Nearly 1,000 developers packed into the Consensus Miami EasyA hackathon over the weekend, building products that leaned heavily into one theme: AI agents. The multi-day event drew coders from ecosystems as varied as Base and Solana, and included participants from tech giants Microsoft and Google.
Record turnout for a focused build
Organizers said the turnout of roughly 1,000 developers made it one of the largest hackathons at Consensus Miami this year. The room was split between blockchain-native builders and engineers who normally work on cloud or AI infrastructure. Most teams formed around a single idea: autonomous software agents that can execute tasks on behalf of users.

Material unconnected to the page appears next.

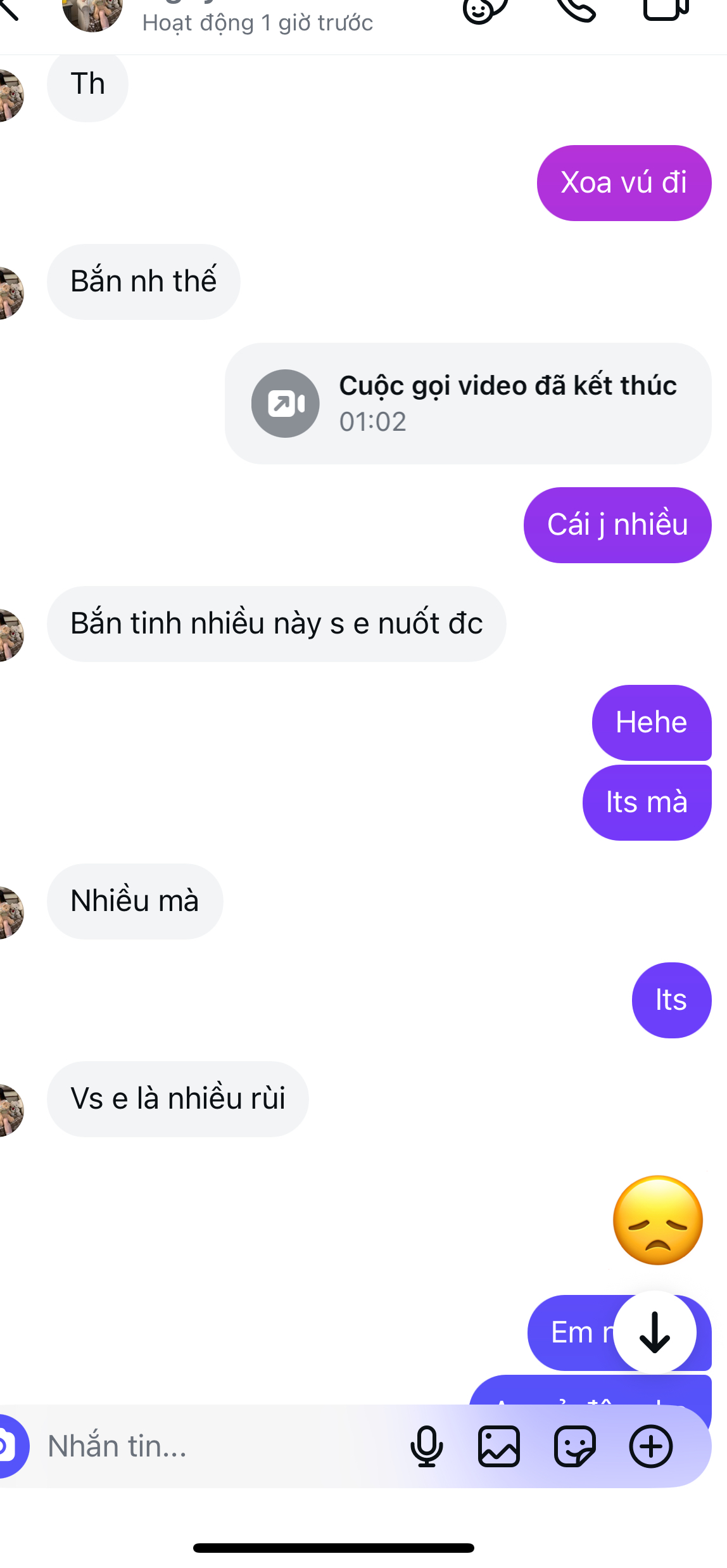Screen dimensions: 727x1568
Task: Open the "Cuộc gọi video đã kết thúc" entry
Action: (x=507, y=403)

The presence of developers from Microsoft and Google underscored how crypto hackathons are pulling in talent from traditional Big Tech. Those engineers brought experience in large-scale distributed systems and machine learning, which they applied to blockchain-based agent frameworks.
Base and Solana ecosystems represented
Builders from the Base and Solana ecosystems made up a visible portion of the participants. Base, Coinbase’s Ethereum layer-2, attracted developers working on agent-to-agent payment rails. Solana’s contingent focused on high-throughput agent coordination, a strength of that network. Neither ecosystem dominated, but both showed up with dedicated tooling and mentorship.

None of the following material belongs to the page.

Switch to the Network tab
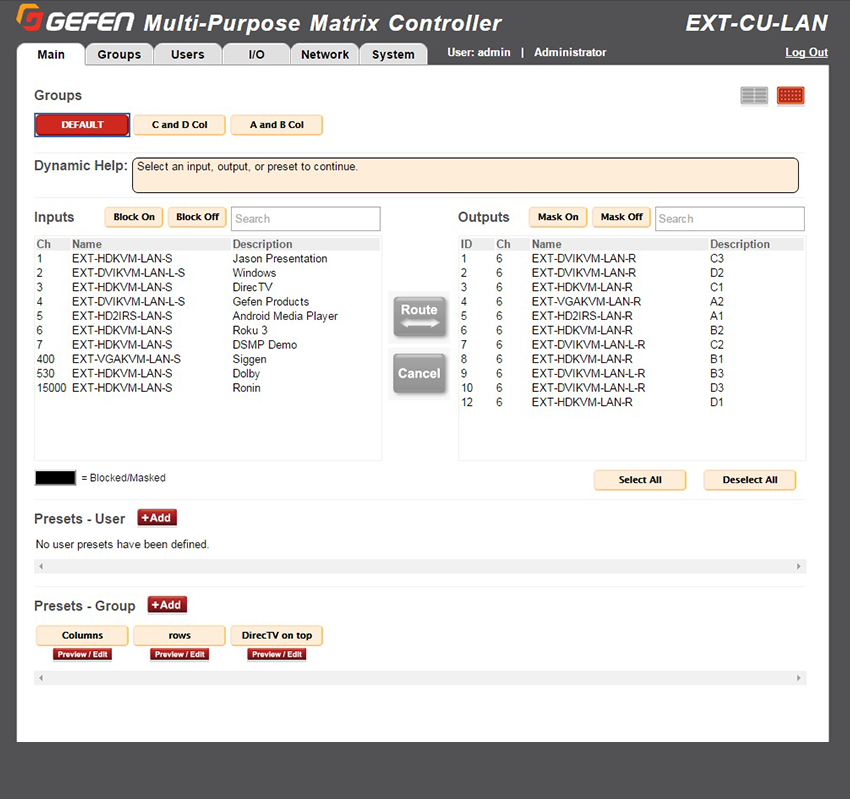The width and height of the screenshot is (850, 799). (x=324, y=55)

Google and Microsoft sent individual engineers who joined teams rather than sponsoring. That loose corporate involvement meant the hackathon retained a grassroots feel even with big-name logos in the room.

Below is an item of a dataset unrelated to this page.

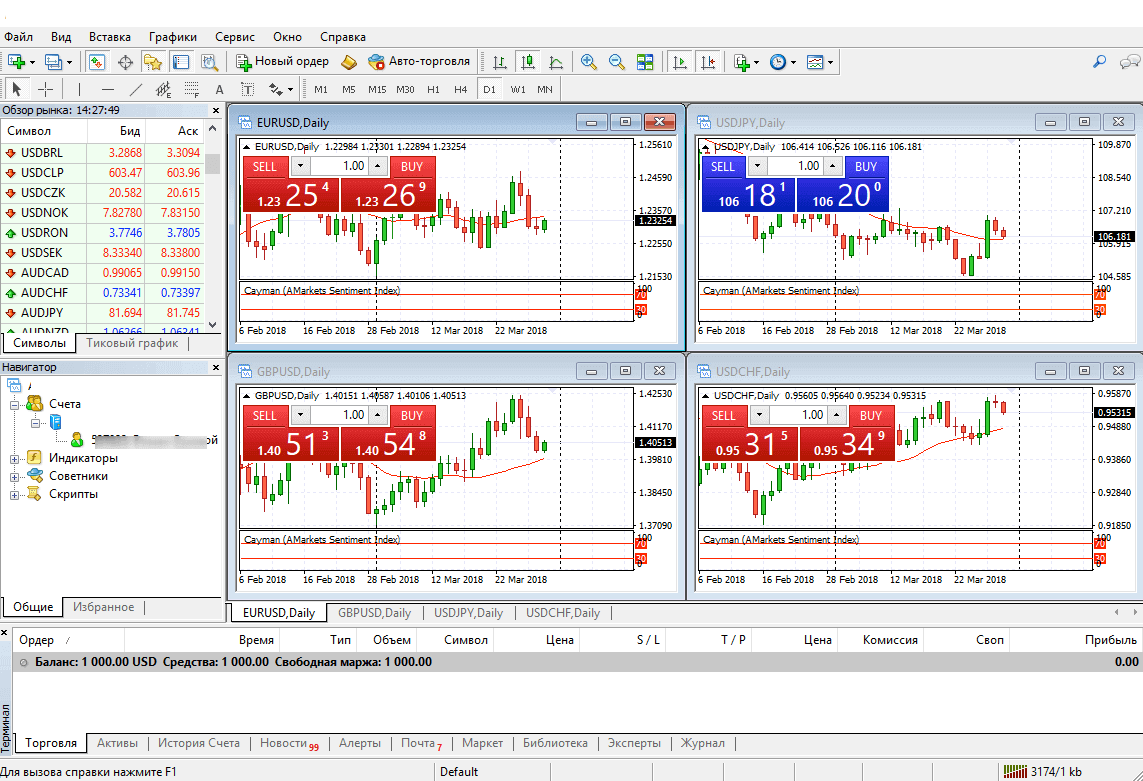Switch to the История Счета tab
This screenshot has width=1143, height=781.
[x=198, y=743]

What the teams actually built
Nearly every project that reached the demo stage involved an AI agent of some kind. A handful built agents that manage crypto portfolios based on natural-language instructions. Others created agents that automate decentralized exchange trading or monitor on-chain data for anomalies. A few teams experimented with multi-agent systems where agents negotiate with each other to execute complex workflows.
The focus on AI agents reflects a broader industry shift. Developers at the hackathon said they see agents as the next interface layer for blockchain applications—replacing traditional front-ends with conversational or autonomous programs that handle user intent directly.
No clear winner yet
Judges evaluated projects on technical sophistication, novelty, and potential real-world use. Prizes were awarded but the organizers did not release a single grand-prize winner. Instead, multiple teams received grants and invitations to accelerator programs. The lack of a single champion left some attendees wondering which approach to AI agents—if any—will gain lasting traction.
The hackathon wrapped Sunday evening. Several teams said they plan to continue development, and at least two are considering forming companies around their agent prototypes. The question now is whether the energy from Miami will translate into products that survive beyond the demo stage.